> **Task directions**
In this exercise, print only the lines from the line with "Where should I click to: Open" to the last line of the data below, inclusive. Any pictures should be left out.

> **Data to process**
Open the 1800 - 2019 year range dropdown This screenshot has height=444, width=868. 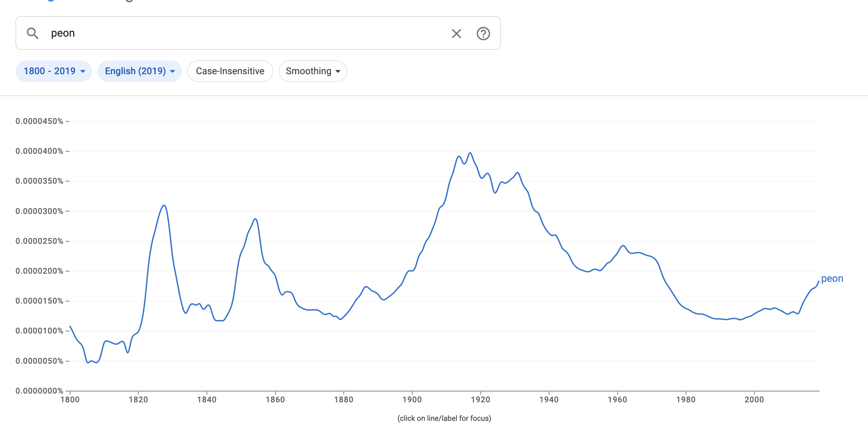coord(54,71)
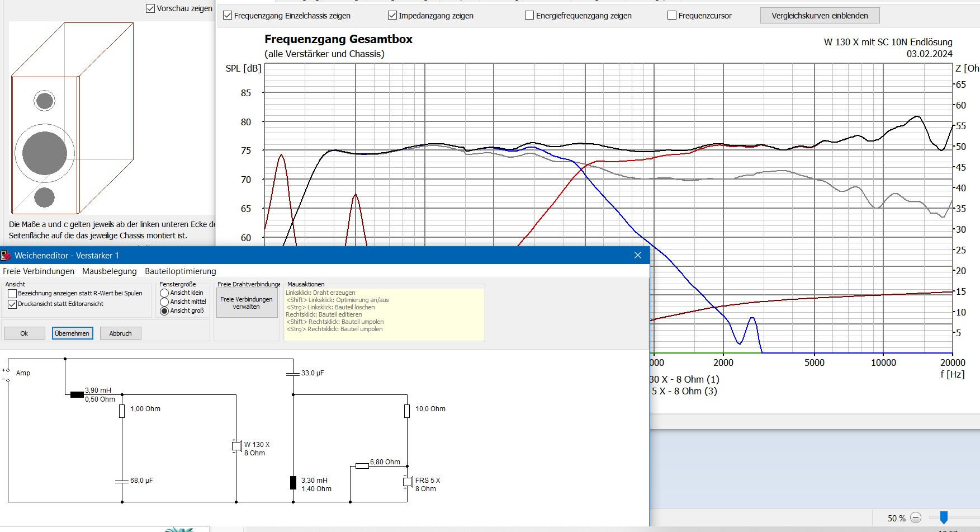Select the 3,30 mH inductor component
Viewport: 980px width, 532px height.
[x=293, y=483]
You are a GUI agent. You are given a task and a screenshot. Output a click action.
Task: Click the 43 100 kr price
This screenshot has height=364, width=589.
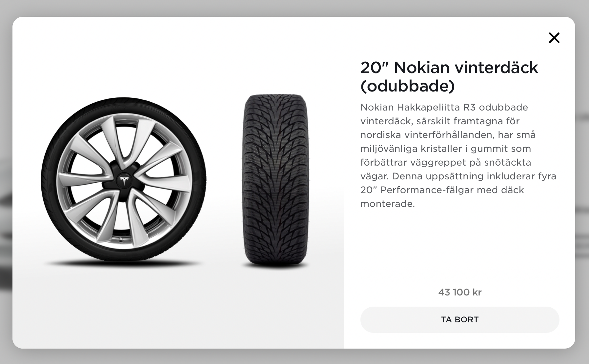(460, 292)
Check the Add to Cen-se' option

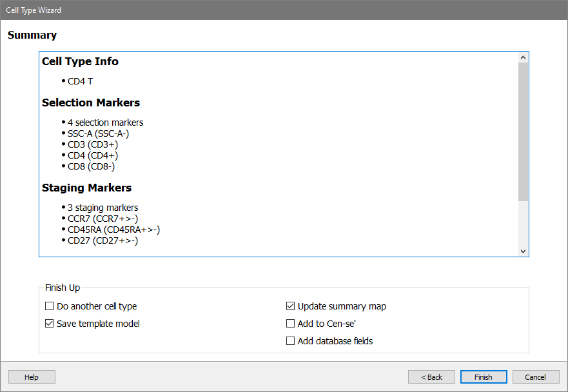pos(291,324)

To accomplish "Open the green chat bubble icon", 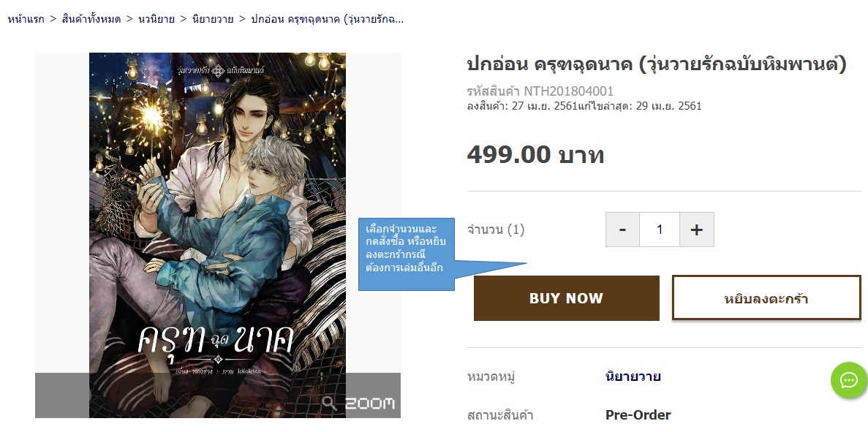I will (849, 381).
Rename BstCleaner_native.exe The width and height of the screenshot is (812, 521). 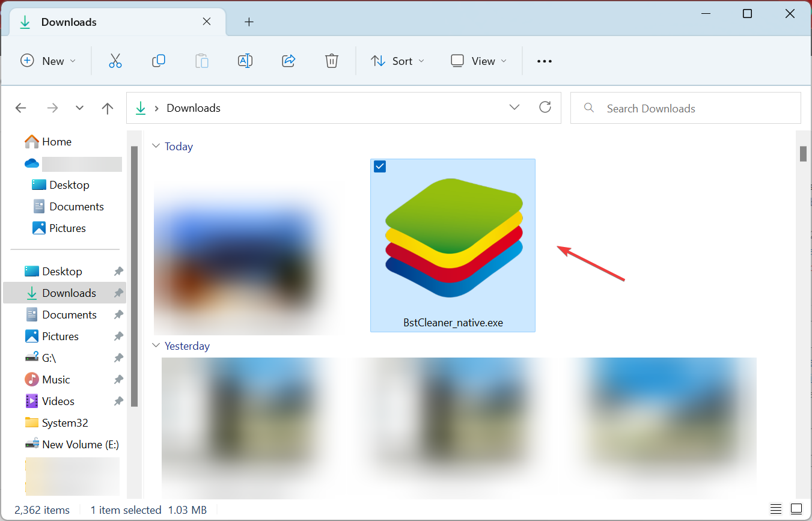[245, 61]
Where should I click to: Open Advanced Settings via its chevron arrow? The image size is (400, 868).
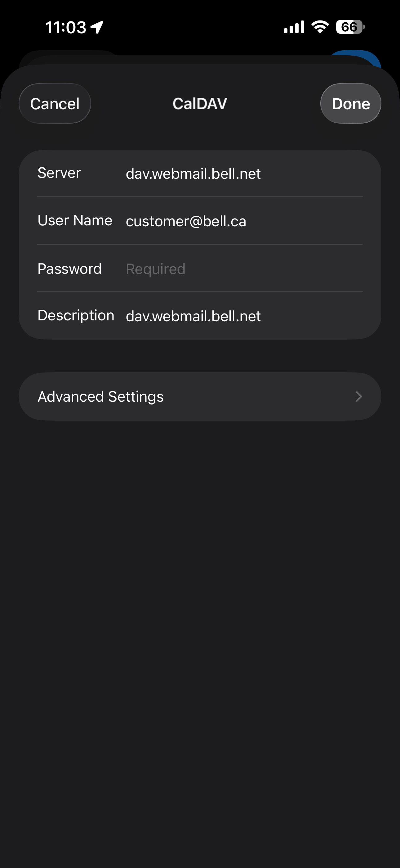(x=359, y=397)
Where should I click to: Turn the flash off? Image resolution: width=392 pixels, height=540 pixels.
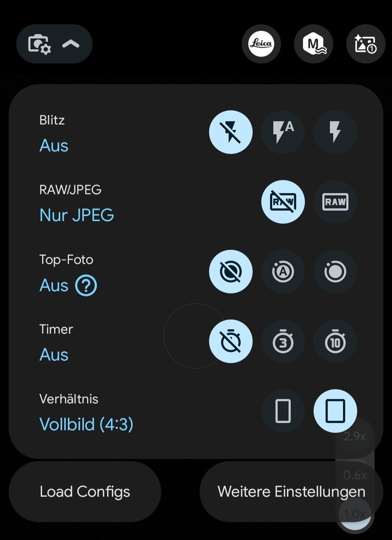[x=231, y=132]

> **Response**
Where should I click to: Open Advanced Settings via its chevron arrow? The image size is (400, 868).
(x=359, y=397)
Where should I click to: Turn the flash off? Image resolution: width=392 pixels, height=540 pixels.
[x=231, y=132]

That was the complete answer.